Top of Given data
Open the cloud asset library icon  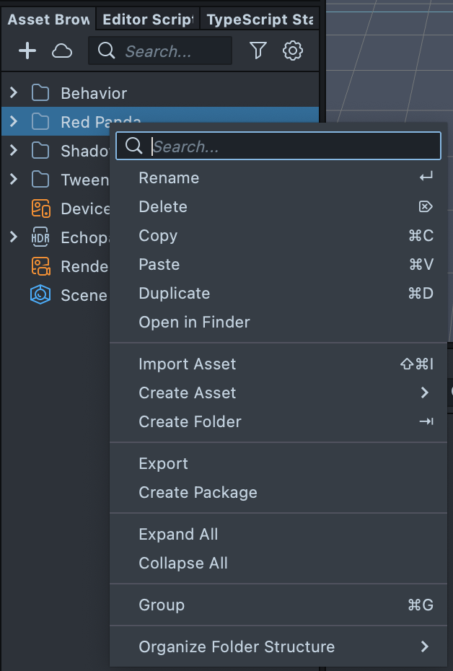[62, 51]
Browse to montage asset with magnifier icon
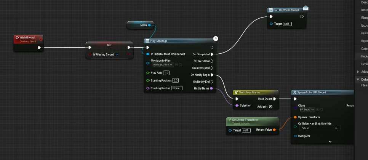Image resolution: width=368 pixels, height=160 pixels. tap(180, 65)
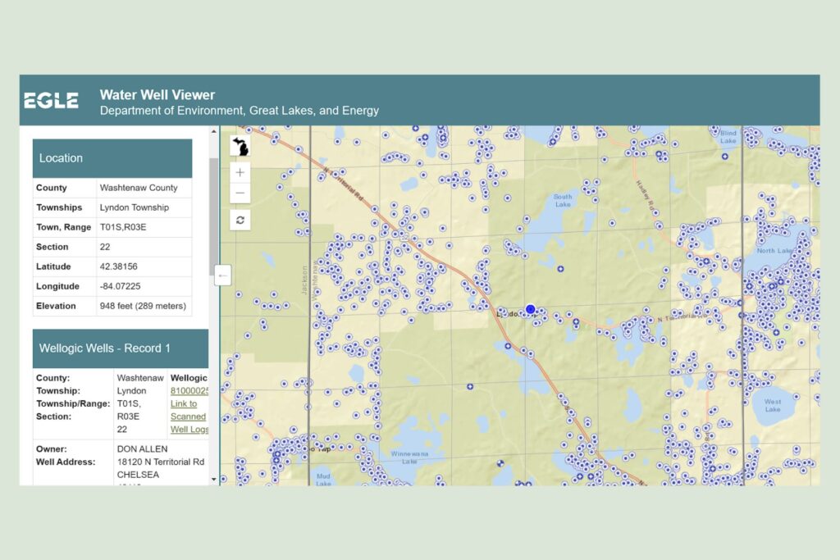Collapse the side panel with the left arrow
Image resolution: width=840 pixels, height=560 pixels.
click(222, 275)
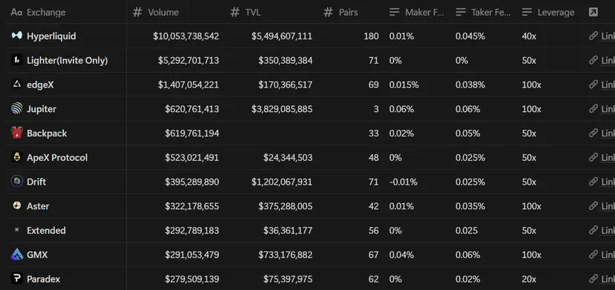Click the Leverage column header
The height and width of the screenshot is (290, 615).
click(548, 12)
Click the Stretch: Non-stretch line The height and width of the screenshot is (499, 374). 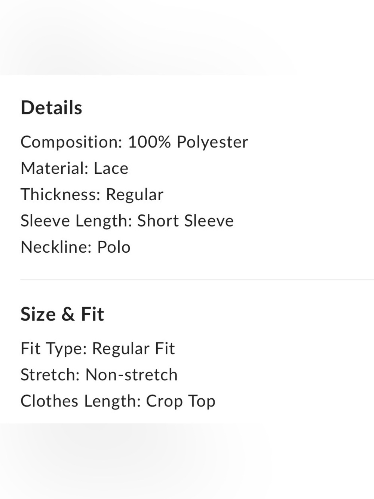(99, 375)
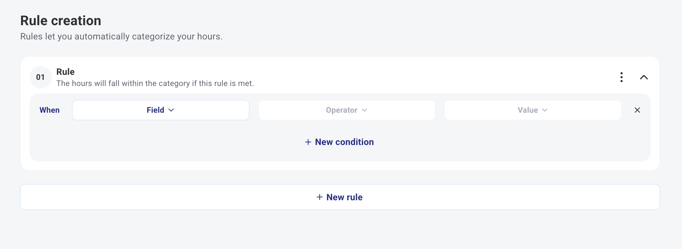
Task: Open the Field dropdown
Action: pyautogui.click(x=160, y=110)
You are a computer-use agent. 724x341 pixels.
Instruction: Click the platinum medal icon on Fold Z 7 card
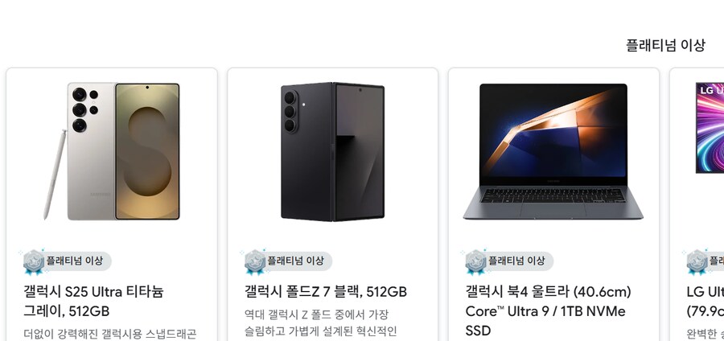254,262
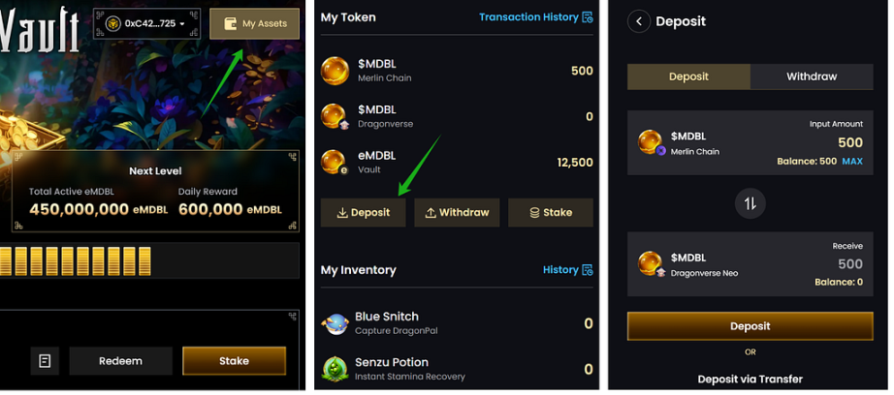Click the Withdraw button under My Token
Viewport: 894px width, 395px height.
tap(457, 212)
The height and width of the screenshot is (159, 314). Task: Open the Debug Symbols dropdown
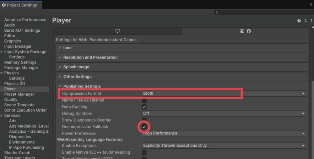224,113
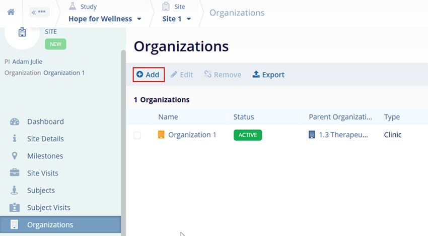Expand the Site 1 dropdown
Image resolution: width=428 pixels, height=236 pixels.
pos(177,19)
Bottom of Given data
Write down exactly the lines running from the line with "Instruction: Click the" through the end of the material, both ends included, and none of the pictures.

Instruction: Click the platinum medal icon on Fold Z 7 card
254,262
Click the Withdraw button under My Token
Viewport: 894px width, 395px height.
tap(457, 212)
The height and width of the screenshot is (159, 314). Task: Open the Debug Symbols dropdown
224,113
Expand the Site 1 dropdown
Image resolution: width=428 pixels, height=236 pixels.
pos(177,19)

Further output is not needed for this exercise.